The state hospital included a hydrotherapy department (for water therapy, which was common at the time), occupational therapy (which was so new it was almost unheard of in the 1920s) and a new method of recording the patient's condition. Gone was the old-fashioned way of doing things, such as putting the patient's name in a log book and putting them in a ward or cell and never recording condition or progress. Dr. Jane said now there were regular meetings with patients and meetings of staff to determine the status of each patient.
Dr. Jane also discussed a new method of treatment that came into being in the late 1930s and early 1940s and remained in use through much of the 1970s - electric convulsive therapy, or shock treatment. The doctor examined the virtues of shock treatments to calm a patient and to help restore the patient to his or her former self.
Move over, Dr. Phil
Each letter to Stephen detailed a specific case, giving insights on the patient's mental illness as well as outlining the method of treatment and the response. All cases are told without the use of medical language. Most include humor of some sort and seem to have a common-sense approach of dealing with each patient.
While Dr. Jane did not have the amassed information of mental illnesses available today to help her deal with patients, she did have a no-nonsense approach to people.
One case study mentioned in "Letters to Doctor Jane" details "Cordelia," a woman who firmly believed she was an alligator.
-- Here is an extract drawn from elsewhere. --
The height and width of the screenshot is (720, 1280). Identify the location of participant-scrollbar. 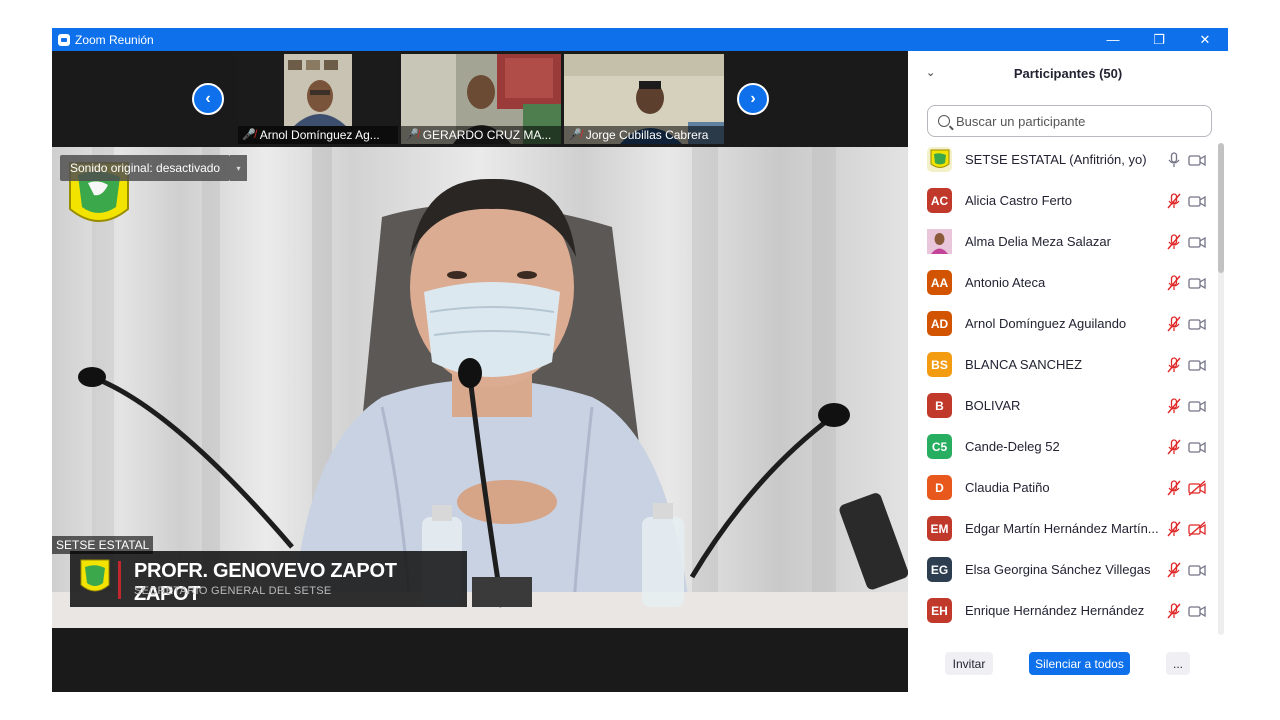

The woman told of her condition and fate to anyone who would listen - how she would be forced to live her life in the institution, never to see her children again, living out her life as an alligator.
Dr. Jane wrote:
"On a Saturday afternoon we met suddenly as she made a turn into the hall. Cordelia put on her act, moaning and wailing, with tears in her voice and her facial expression between a smile and weeping (no tears), saying 'Oh, Dr. Jane, isn't it too bad -'
'Why, Cordelia, what has happened,' I asked. 'What can be the matter?'
"Half sobbing through her smiles, she said, 'Oh, it is too bad. My children are coming tomorrow and they won't know me.'
"Spontaneously, as if it were an inspiration straight from Heaven, I replied joyously and with great animation, 'Why, Cordelia, haven't you heard - didn't the nurse tell you?'
'No, tell me what?'
'It's the most wonderful thing, Cordelia, your children will know you!'
'Oh, no, how can they? I'm an alligator and they can't know me.'
'But didn't you hear? All your children have turned into little alligators, and little alligators always know their mother.'
'Oh, no! You know that's impossible. They couldn't turn into alligators,' she pleaded.
'Oh yes, they can - and have - and they will know you all right.'"
Dr. Jane said the conversation between doctor and patient went on for about 15 minutes, with Cordelia's argument weakening.
The next day when the woman's children came and recognized their mother, it was the last time Cordelia mentioned being an alligator.
Such an unorthodox remedy may seem improbable, but dealing with mental patients in a time before the myriad of pharmaceutical remedies available today was just that - unorthodox, steering through uncharted waters.
Dr. Jane wrote to her nephew, "Mental illness is usually not a disturbance of the intelligence or intellect, but rather an emotional disturbance."
Dealing with those disturbances became Dr. Jane's life work, as she practiced medicine for more than 55 years - 35 of those spent dealing with mental patients.
After her retirement, she moved to Bloomington, Indiana, where she passed away in 1969, she was 90.